3. Install Transformers

pip install transformers>=4.21.0
pip install tokenizers>=0.13.0

4. Additional Dependencies

pip install torch-audio
pip install sentencepiece

📥 Model Download

1. Download Base Model (CINO v2)

Download the CINO v2 base model from Hugging Face:

Option 1: Using huggingface_hub (recommended)

# Install huggingface_hub
pip install huggingface_hub

# Download model files
python -c "
from huggingface_hub import snapshot_download
snapshot_download(repo_id='hfl/cino-base-v2', local_dir='./base')
"

Option 2: Manual download

# Create base directory
mkdir -p base

Visit: https://huggingface.co/hfl/cino-base-v2
Download all model files (config.json, pytorch_model.bin, tokenizer files, etc.)
Place all downloaded files in the ./base/ directory

Option 3: Direct loading in code

# The model can also be loaded directly without local download
from transformers import XLMRobertaModel, XLMRobertaConfig
model = XLMRobertaModel.from_pretrained('hfl/cino-base-v2')

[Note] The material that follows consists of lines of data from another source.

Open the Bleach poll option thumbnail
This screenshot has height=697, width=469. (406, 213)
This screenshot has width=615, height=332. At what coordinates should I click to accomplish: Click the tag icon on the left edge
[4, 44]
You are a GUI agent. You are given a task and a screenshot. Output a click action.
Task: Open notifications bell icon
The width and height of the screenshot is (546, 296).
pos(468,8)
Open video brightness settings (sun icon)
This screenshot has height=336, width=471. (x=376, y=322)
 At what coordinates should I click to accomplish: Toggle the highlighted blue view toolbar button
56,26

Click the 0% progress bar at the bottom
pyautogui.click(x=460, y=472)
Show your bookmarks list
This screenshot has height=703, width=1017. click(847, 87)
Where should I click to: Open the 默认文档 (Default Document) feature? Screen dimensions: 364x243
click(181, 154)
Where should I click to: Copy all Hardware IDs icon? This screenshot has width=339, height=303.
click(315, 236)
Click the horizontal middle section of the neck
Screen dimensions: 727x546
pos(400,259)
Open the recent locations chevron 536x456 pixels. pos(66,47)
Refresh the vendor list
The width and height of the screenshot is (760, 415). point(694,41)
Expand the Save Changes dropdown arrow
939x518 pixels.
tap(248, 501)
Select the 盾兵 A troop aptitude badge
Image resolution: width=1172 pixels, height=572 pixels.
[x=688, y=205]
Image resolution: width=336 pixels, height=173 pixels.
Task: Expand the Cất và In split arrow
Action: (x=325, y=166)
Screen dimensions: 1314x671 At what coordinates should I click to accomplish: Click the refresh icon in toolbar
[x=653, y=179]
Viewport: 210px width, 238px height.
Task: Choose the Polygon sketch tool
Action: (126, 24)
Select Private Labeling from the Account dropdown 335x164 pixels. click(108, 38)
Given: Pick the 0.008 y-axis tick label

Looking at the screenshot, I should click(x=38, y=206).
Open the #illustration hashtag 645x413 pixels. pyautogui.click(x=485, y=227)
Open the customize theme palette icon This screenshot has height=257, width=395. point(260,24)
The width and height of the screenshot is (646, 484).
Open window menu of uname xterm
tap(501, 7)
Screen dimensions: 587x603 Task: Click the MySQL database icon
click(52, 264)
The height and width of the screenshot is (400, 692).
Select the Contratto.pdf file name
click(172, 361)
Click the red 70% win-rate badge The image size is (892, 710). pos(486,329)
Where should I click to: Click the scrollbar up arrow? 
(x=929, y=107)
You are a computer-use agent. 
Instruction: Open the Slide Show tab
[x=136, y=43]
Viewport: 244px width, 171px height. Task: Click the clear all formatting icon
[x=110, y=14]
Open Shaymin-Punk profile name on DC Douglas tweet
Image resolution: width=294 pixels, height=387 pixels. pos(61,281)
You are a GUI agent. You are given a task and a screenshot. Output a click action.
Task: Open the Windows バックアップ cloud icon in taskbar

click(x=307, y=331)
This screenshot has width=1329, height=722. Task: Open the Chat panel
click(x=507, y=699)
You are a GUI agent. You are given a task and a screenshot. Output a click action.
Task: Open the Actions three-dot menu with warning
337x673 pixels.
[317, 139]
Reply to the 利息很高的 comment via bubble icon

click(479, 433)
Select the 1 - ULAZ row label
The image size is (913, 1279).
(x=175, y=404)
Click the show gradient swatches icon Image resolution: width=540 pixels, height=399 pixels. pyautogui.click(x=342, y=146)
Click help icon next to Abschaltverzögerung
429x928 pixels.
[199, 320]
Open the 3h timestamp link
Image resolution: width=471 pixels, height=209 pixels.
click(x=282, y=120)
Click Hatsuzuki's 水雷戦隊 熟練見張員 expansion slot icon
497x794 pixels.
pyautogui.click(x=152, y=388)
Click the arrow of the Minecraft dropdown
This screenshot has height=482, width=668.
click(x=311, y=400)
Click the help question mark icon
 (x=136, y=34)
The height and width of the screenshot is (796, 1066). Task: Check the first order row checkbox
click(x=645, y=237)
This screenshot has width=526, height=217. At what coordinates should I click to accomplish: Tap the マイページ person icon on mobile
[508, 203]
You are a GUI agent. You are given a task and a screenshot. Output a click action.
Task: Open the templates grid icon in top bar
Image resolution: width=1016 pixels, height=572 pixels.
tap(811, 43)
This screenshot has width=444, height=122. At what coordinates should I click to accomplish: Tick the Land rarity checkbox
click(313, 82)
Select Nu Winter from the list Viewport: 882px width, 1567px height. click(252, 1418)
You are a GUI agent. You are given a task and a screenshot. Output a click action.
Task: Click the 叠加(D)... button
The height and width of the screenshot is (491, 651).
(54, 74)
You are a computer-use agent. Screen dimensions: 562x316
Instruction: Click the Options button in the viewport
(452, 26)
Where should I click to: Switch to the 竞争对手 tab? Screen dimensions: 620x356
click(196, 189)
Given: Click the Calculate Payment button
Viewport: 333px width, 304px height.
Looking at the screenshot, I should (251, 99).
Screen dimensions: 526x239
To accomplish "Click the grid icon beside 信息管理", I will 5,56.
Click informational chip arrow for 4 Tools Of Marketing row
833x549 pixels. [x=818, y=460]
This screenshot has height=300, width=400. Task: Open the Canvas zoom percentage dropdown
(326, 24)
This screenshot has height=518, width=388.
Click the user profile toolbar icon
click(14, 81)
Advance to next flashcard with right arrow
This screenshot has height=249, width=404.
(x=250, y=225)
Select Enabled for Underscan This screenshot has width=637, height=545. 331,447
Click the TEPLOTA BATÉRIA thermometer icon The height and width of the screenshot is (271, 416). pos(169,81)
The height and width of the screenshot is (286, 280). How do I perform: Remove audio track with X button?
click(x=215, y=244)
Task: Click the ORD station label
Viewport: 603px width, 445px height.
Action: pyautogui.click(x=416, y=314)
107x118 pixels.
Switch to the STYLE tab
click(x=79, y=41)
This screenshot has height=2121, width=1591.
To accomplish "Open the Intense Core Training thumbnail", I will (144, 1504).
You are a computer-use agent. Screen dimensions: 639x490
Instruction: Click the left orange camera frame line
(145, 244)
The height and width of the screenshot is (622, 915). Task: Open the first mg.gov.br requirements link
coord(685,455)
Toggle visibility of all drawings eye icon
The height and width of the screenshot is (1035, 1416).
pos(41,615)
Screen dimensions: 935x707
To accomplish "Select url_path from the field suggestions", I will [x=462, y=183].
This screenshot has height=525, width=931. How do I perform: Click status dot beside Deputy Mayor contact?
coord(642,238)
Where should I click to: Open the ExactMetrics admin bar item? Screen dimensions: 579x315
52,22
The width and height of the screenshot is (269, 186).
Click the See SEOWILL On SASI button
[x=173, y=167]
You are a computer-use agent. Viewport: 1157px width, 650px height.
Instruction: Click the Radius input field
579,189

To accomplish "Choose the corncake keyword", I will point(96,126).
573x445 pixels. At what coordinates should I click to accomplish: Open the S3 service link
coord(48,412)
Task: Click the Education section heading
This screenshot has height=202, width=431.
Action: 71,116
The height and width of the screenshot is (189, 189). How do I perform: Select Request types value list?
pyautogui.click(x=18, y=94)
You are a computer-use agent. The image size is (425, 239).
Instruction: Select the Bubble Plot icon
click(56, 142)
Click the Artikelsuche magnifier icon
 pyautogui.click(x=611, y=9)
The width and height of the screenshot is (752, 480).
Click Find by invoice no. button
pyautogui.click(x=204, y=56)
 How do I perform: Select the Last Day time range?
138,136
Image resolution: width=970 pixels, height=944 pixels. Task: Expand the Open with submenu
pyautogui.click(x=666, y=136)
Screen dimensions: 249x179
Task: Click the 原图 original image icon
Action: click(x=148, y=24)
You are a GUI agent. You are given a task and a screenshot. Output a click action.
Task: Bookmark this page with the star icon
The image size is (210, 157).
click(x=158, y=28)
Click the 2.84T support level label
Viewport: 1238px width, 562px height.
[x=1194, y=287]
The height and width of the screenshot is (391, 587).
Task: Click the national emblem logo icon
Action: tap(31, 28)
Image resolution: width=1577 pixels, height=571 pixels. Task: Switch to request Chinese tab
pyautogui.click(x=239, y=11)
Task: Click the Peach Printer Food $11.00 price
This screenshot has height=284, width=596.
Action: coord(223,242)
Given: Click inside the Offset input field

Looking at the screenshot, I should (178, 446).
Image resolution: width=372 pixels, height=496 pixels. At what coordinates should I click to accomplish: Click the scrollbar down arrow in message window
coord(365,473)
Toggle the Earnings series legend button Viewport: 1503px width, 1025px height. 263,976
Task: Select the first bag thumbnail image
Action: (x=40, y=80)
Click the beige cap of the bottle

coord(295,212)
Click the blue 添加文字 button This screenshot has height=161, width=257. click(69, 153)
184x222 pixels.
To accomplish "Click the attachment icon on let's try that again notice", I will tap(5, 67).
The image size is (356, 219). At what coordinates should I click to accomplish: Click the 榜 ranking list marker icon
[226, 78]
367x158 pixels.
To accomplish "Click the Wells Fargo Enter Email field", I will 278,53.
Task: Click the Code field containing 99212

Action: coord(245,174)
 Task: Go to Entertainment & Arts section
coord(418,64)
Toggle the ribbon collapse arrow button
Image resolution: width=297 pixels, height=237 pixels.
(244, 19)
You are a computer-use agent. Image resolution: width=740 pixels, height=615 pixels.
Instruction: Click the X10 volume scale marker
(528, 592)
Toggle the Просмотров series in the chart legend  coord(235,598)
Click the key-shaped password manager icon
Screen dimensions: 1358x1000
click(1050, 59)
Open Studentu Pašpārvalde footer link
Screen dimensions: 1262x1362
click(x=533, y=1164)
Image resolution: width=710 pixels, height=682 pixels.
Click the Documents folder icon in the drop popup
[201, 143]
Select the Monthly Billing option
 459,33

Required files in base/ directory:

config.json
pytorch_model.bin
tokenizer.json
tokenizer_config.json
vocab.txt

2. Download Pre-trained Weights

Download the XLM-SWCM model weights:

# Create pretrained_model directory
mkdir -p pretrained_model

Download XLM-SWCM weights from Hugging Face (coming soon)
URL: https://huggingface.co/KEVVVV/xlm-swcm
Place the downloaded xlm-swcm.bin file in ./pretrained_model/

Note: The XLM-SWCM weights will be available on Hugging Face soon. Check back for updates.

📖 Usage

Basic Inference

import torch
from transformers import XLMRobertaTokenizer, XLMRobertaConfig
from model import Seq2SeqModel

# Configuration
device = torch.device("cuda" if torch.cuda.is_available() else "cpu")
model_path = "./pretrained_model/xlm-swcm.bin"
xlm_model_path = "./base"

# Load configuration and model
config = XLMRobertaConfig.from_pretrained(xlm_model_path)
model = Seq2SeqModel(
    model_name_or_path=xlm_model_path,
    decoder_config=config,
    device=device,
    tgtlen=256,
    batchsize=1,
    teacher_forcing=0.0
)

# Load pre-trained weights
checkpoint = torch.load(model_path, map_location=device)
model.load_state_dict(checkpoint, strict=False)
model.eval()

# Load tokenizer
tokenizer = XLMRobertaTokenizer.from_pretrained(xlm_model_path)

# Example inference
sample_text = "Your input text here"
inputs = tokenizer(sample_text, return_tensors='pt', max_length=256, truncation=True)
with torch.no_grad():
    outputs = model.greedy_decode(inputs['input_ids'], inputs['attention_mask'])

Advanced Usage with Beam Search

# Beam search decoding
beam_size = 5
n_best = 3

with torch.no_grad():
    batch_hyp, batch_scores = model.beam_decode(
        src_seq=inputs['input_ids'],
        src_mask=inputs['attention_mask'],
        beam_size=beam_size,
        n_best=n_best
    )

# Process results
for hyp, scores in zip(batch_hyp, batch_scores):
    for h, s in zip(hyp, scores):
        decoded = tokenizer.decode(h, skip_special_tokens=True)
        print(f"Score: {s:.4f} | Text: {decoded}")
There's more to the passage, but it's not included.